Honestly, if X wants to reinforce advertiser trust, it really needs to get its facts straight.

Today, in a post about X’s decision to take legal action against the Global Alliance for Responsible Media (GARM), the World Federation of Advertisers (WFA) over an alleged conspiracy to stop advertisers running campaigns in the app, X CEO Linda Yaccarino claimed that:

“Even despite the [advertiser] boycott, usage has reached all time highs. Using a Twitter legacy metric, user active minutes, in August 2022, people spent 7.2 billion active minutes on the platform. Today, that number is more than 9 billion, a 25% increase.

The metric that Yaccarino is referring to is based on this data, presented by Elon Musk as part of his early pitch deck for what Twitter would become.

Elon Musk Twitter Plan

As you can see in this chart, in November 2022, when Musk presented this info, Twitter/X had reached a new high of 8 billion user minutes per day, which aligns with Yaccarino’s statement.

But that’s not what X has reported at other times.

Last month, X reported that the platform facilitated 361.9 billion user seconds per day, on average, in Q2.

X usage update

361.9 billion seconds equates to 6.03 billion minutes per day, which is 3 billion fewer minutes than Yaccarino has today claimed.

Though there could be some explanation for this.

As a former Twitter employee recently explained to social media expert Matt Navarra, the calculations for active seconds and minutes that Twitter had used in the past are very different, with Twitter counting any seconds within a minute as, effectively, a full minute.

“So a user could be on X for 5 seconds and it would be classed as [an active minute] because they were active during that minute.”

If that’s still the case at X, that would mean that active user seconds is a significantly more accurate measure, as X has claimed. But could it also mean that there’s potentially a discrepancy of 30% between the two stats?

And also, what does that then mean in terms of actual X usage?

Well, according to X’s active user seconds count, as posted last month, the platform’s 250 million daily active users are currently spending 24.13 minutes per day, on average, using the app.

Back in March, X claimed that this was actually 30 minutes per day per user.

So maybe, for this one, they were using the same active minutes calculation. For context, 9 billion minutes per day, which Yaccarino says is the current usage, would equate to 36 minutes per user/per day. 

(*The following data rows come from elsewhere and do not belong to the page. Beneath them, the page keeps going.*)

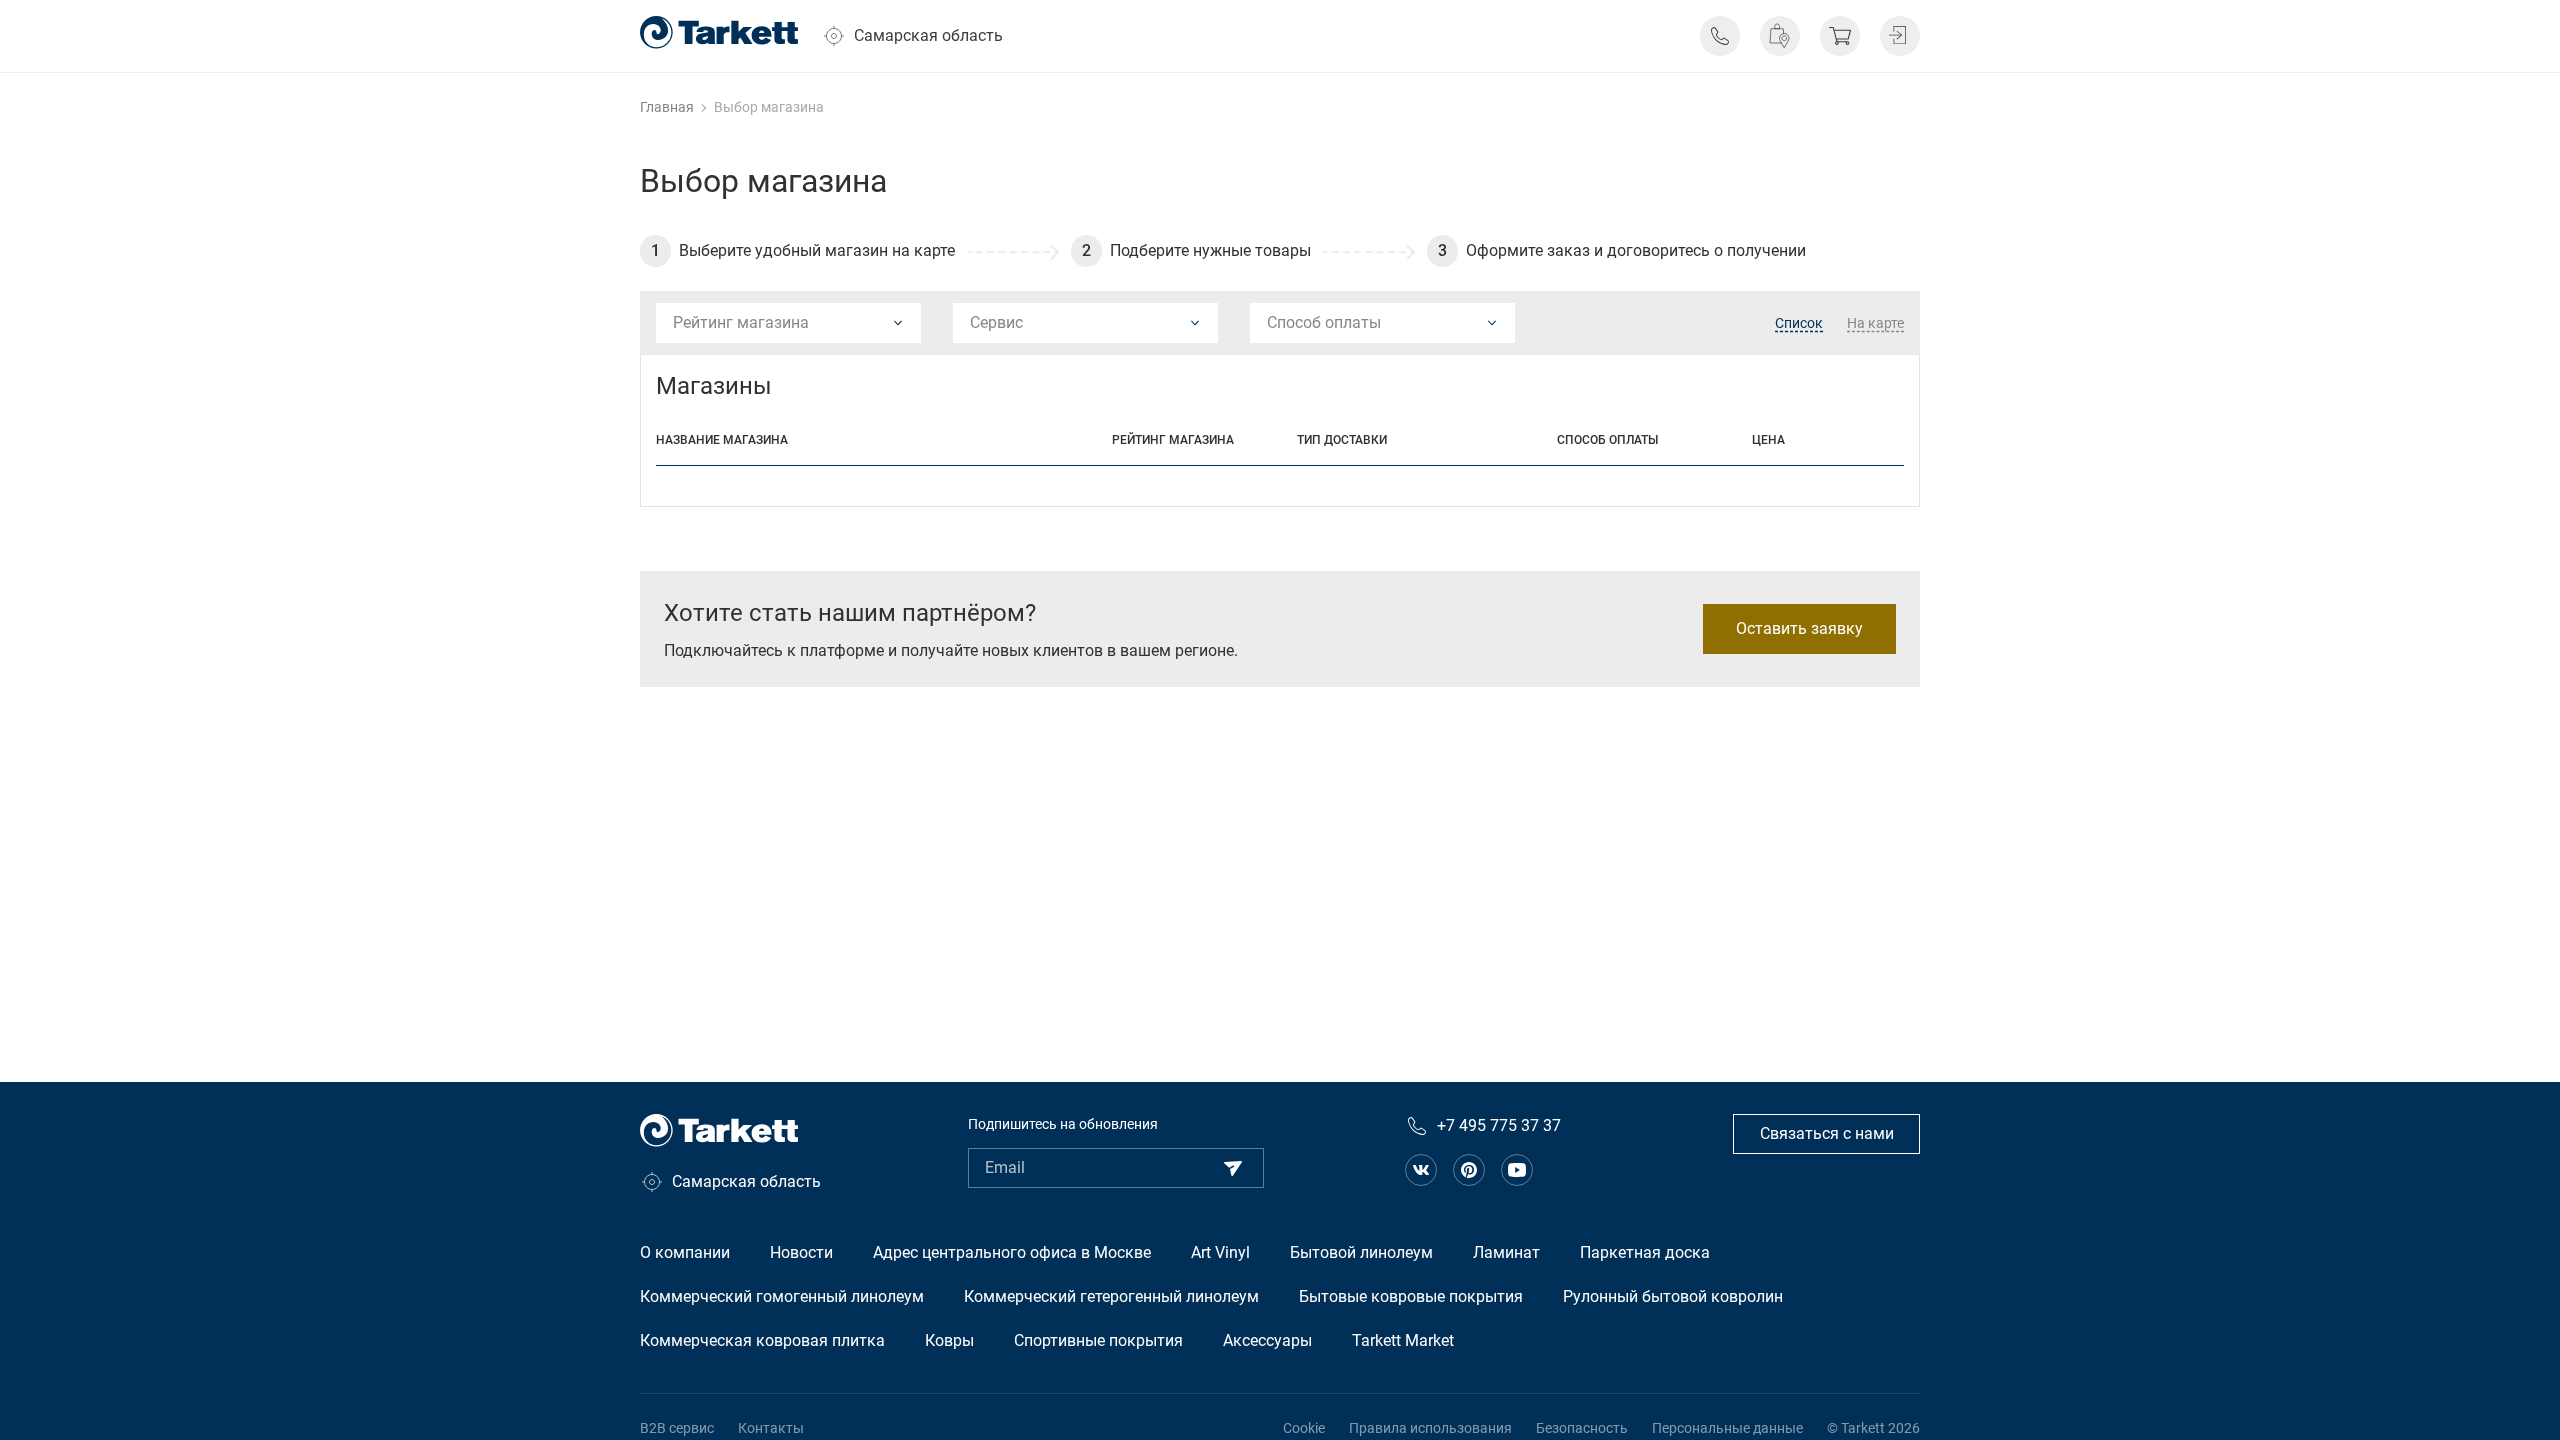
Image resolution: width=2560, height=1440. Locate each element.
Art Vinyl (1220, 1252)
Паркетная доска (1645, 1252)
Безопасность (1582, 1428)
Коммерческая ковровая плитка (762, 1340)
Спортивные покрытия (1098, 1340)
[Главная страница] (719, 32)
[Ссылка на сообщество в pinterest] (1469, 1170)
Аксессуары (1267, 1340)
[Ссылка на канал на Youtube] (1517, 1170)
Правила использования (1430, 1428)
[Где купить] (1780, 36)
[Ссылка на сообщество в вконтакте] (1421, 1170)
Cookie (1304, 1428)
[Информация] (1720, 36)
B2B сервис (677, 1428)
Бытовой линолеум (1361, 1252)
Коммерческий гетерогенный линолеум (1111, 1296)
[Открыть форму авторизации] (1900, 36)
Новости (801, 1252)
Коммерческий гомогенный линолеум (782, 1296)
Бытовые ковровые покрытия (1411, 1296)
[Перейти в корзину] (1840, 36)
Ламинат (1506, 1252)
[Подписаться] (1233, 1168)
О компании (685, 1252)
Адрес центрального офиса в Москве (1012, 1252)
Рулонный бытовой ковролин (1673, 1296)
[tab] (1799, 324)
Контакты (771, 1428)
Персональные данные (1727, 1428)
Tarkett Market (1403, 1340)
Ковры (949, 1340)
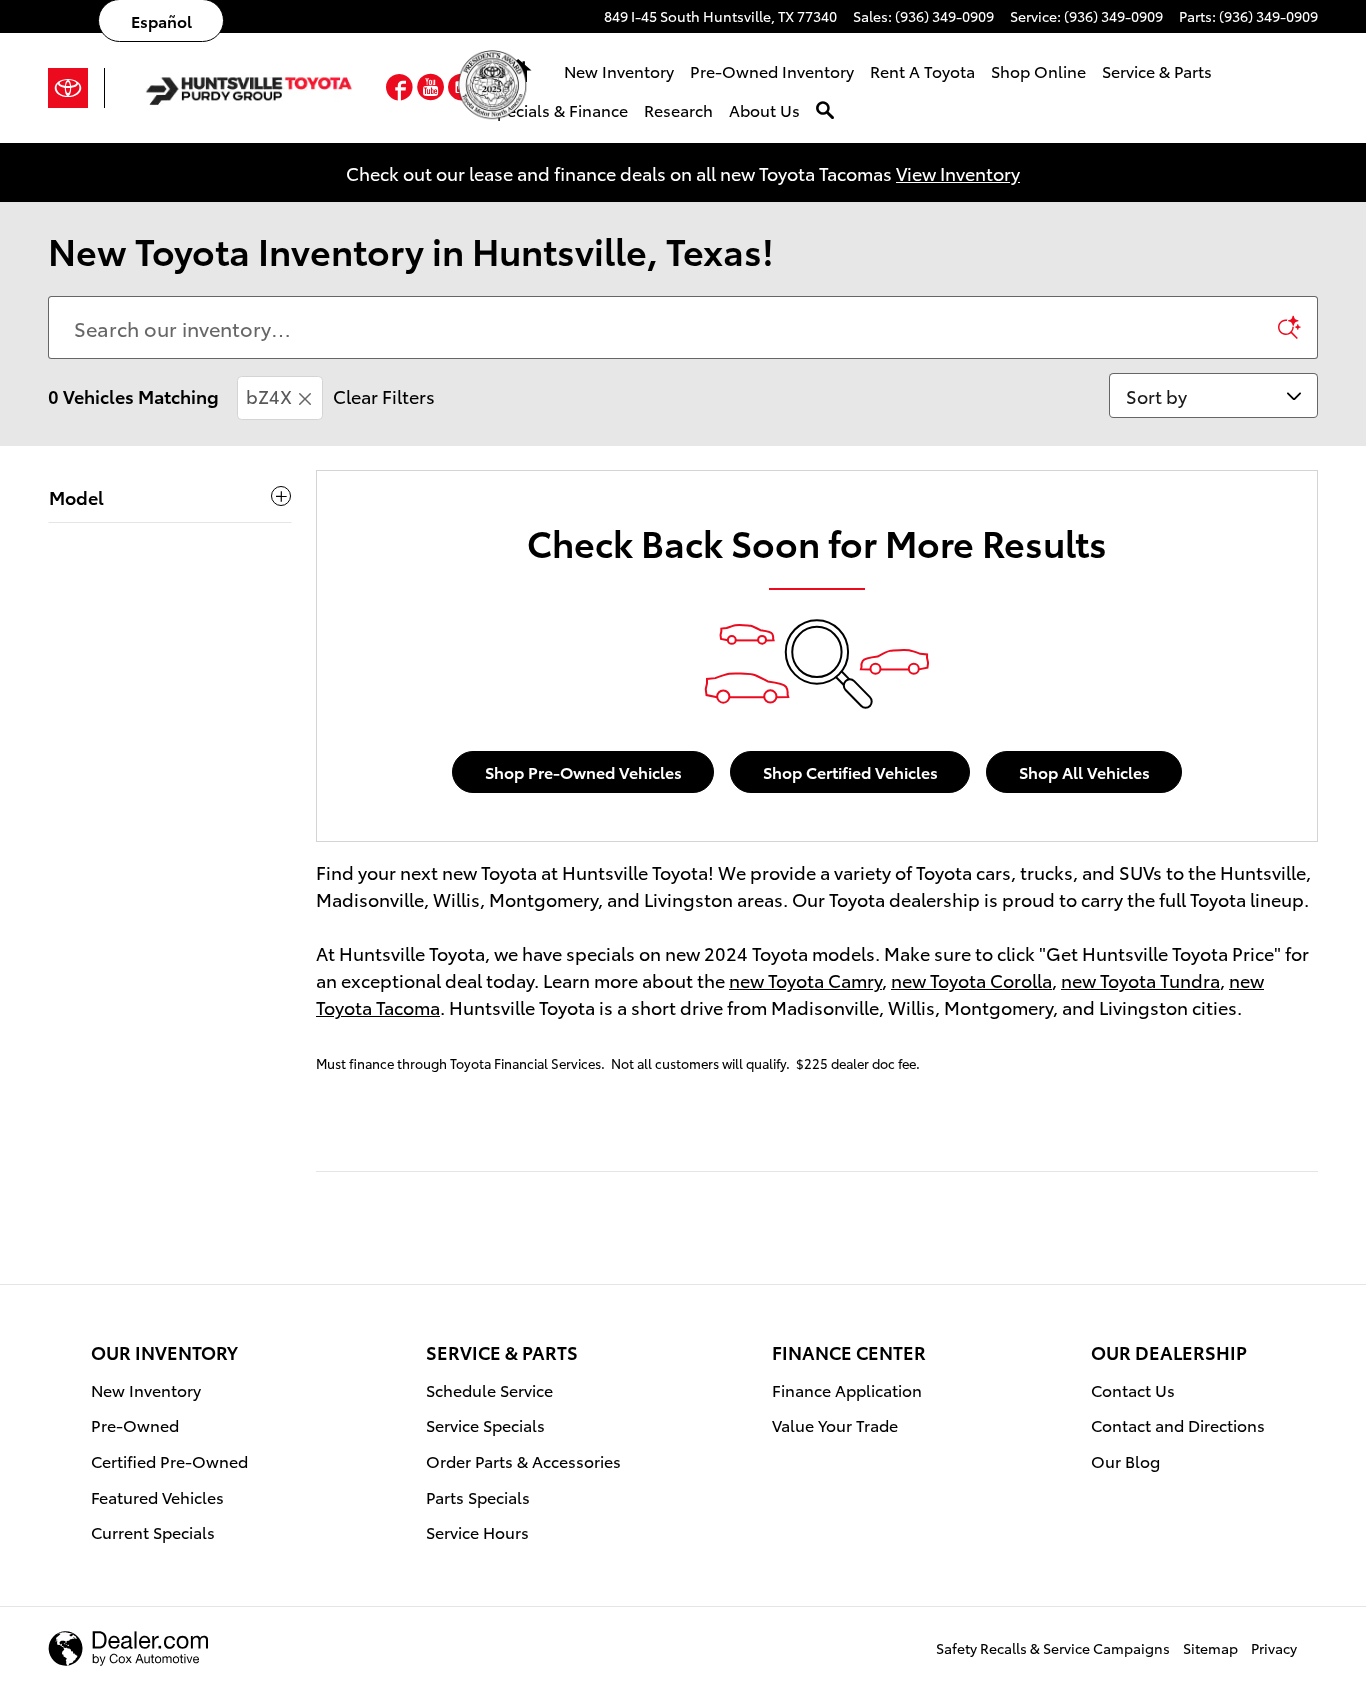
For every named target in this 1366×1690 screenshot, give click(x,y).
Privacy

But essentially, somehow, X has ended up sharing a range of varying usage stats, based on different calculations and methodologies, which only serves to confuse its actual usage insight and raise questions about its figures.

So, based on all of this, is X usage actually growing over time?

Well, not in terms of daily active users, and seemingly not in terms of time spent in the app. Unless you’re calculating based on active user minutes. Which X is, but it also isn’t.

I don’t know, but it seems like X is currently being used by 250 million people per day, and that they’re each using it for 24 minutes on average. And considering that X’s daily active user count isn’t rising, if the active seconds count does go up, it means that the people who are currently using X are using it more often.  

Which makes sense, and those are fine stats, so I’m not sure why X keeps clouding them with these other metrics. But again, the mismatching of data points is likely not helping it to gain more advertiser trust.